━━━━━ DATA EXTRACT
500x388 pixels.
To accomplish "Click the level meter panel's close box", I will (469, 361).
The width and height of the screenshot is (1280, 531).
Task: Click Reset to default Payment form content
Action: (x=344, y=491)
━━━━━━━━━━
- [WHAT IS ASKED]: Rewrite all of the records above, swapping "close box" for "close button" and leaving every other word unchanged.

- [ANSWER TO THIS EXERCISE]:
500x388 pixels.
To accomplish "Click the level meter panel's close button", I will (469, 361).
The width and height of the screenshot is (1280, 531).
Task: Click Reset to default Payment form content
Action: (x=344, y=491)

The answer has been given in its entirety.